**Task material**
## START
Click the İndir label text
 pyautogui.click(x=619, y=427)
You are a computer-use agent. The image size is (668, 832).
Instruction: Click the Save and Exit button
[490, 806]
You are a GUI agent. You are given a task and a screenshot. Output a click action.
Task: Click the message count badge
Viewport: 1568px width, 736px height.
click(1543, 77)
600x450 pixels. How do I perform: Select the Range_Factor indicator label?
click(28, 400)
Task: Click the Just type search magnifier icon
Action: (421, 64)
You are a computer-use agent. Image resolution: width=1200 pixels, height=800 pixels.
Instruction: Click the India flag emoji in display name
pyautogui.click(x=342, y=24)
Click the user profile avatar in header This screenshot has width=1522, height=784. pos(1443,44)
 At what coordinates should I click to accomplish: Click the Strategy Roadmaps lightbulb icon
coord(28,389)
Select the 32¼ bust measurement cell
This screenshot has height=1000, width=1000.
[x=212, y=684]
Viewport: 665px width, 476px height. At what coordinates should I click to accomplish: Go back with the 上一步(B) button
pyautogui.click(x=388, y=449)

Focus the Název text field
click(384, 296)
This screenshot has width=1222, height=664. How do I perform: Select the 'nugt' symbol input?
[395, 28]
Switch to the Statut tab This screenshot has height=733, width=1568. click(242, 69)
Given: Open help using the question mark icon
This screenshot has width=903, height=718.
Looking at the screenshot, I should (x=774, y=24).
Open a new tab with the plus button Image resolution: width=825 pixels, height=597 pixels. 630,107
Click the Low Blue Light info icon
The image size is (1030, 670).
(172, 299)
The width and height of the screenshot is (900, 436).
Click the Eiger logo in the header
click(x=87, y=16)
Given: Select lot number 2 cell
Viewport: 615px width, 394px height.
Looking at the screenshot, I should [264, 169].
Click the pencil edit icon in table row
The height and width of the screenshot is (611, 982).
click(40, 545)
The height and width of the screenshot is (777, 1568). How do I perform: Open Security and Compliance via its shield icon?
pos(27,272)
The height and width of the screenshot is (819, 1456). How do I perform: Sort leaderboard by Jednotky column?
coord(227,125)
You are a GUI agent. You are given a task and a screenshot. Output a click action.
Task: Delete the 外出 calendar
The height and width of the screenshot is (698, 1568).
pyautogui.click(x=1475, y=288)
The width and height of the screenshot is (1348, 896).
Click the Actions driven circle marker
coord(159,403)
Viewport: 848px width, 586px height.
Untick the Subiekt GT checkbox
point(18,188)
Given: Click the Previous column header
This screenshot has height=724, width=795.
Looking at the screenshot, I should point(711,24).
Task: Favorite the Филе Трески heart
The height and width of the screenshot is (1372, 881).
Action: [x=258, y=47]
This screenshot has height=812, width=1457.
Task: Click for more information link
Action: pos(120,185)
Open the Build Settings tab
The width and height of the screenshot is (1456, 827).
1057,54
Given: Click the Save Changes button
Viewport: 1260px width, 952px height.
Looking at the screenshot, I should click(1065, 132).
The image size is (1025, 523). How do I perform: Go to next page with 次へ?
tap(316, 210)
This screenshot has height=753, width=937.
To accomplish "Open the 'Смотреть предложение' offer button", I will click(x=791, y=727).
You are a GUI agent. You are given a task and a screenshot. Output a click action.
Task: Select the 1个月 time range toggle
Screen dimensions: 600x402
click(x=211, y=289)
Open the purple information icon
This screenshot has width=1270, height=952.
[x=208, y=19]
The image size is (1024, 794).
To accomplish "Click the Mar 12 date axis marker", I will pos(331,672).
## END
**Task**
Can you retype the rows from the line with "This screenshot has height=753, width=937." through the last row, word for word?

**Output**
This screenshot has height=753, width=937.
To accomplish "Open the 'Смотреть предложение' offer button", I will click(x=791, y=727).
You are a GUI agent. You are given a task and a screenshot. Output a click action.
Task: Select the 1个月 time range toggle
Screen dimensions: 600x402
click(x=211, y=289)
Open the purple information icon
This screenshot has width=1270, height=952.
[x=208, y=19]
The image size is (1024, 794).
To accomplish "Click the Mar 12 date axis marker", I will pos(331,672).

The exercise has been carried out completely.